**EXERCISE:** Exact copy, pictures excluded: print the lines from the one with "Screen dimensions: 882x563" through the final line of the records.

---------------

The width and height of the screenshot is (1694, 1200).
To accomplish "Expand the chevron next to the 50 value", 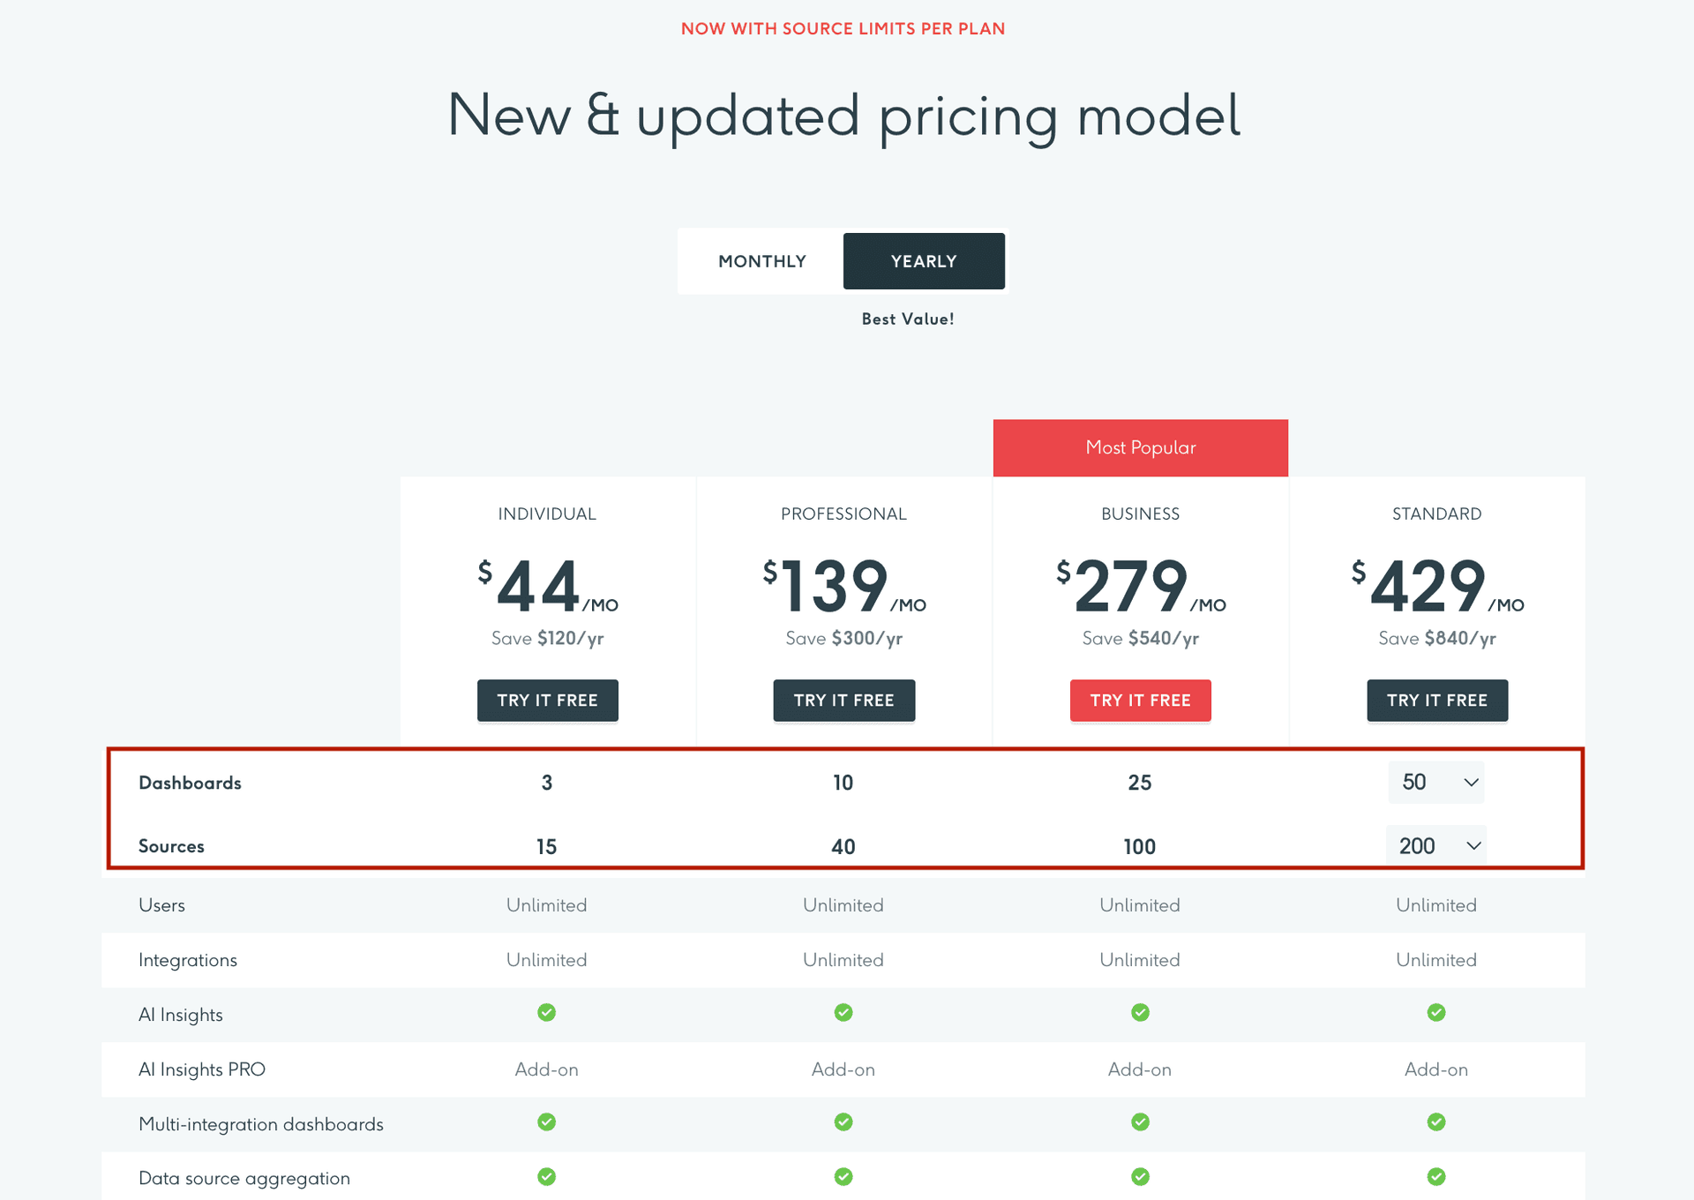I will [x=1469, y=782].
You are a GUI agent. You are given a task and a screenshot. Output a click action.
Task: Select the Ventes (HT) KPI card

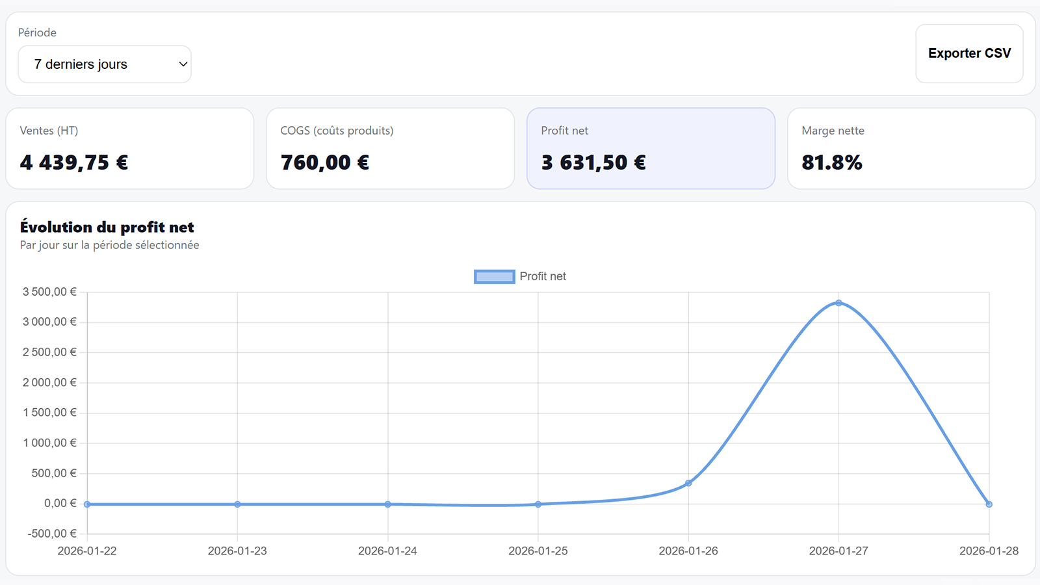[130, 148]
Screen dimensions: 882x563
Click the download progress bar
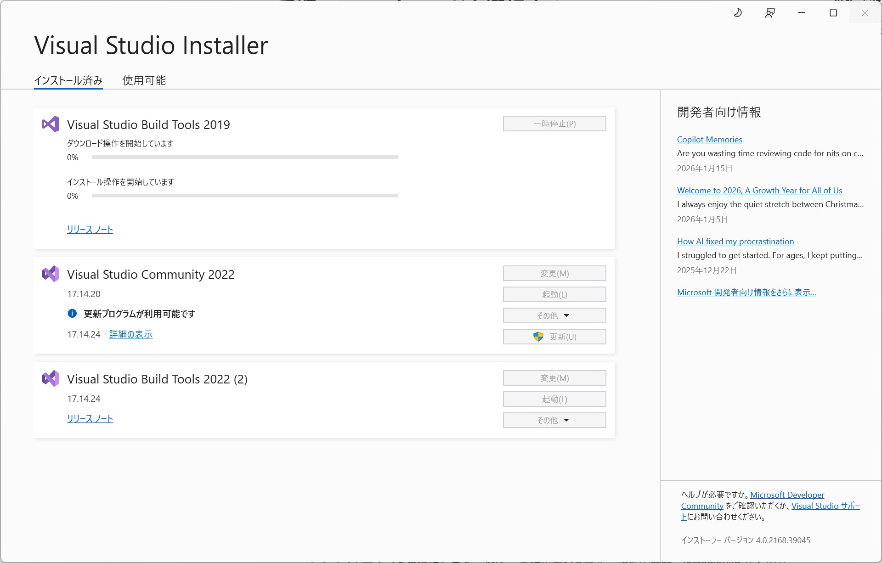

---------------

**TASK RESULT:**
Screen dimensions: 882x563
Click the download progress bar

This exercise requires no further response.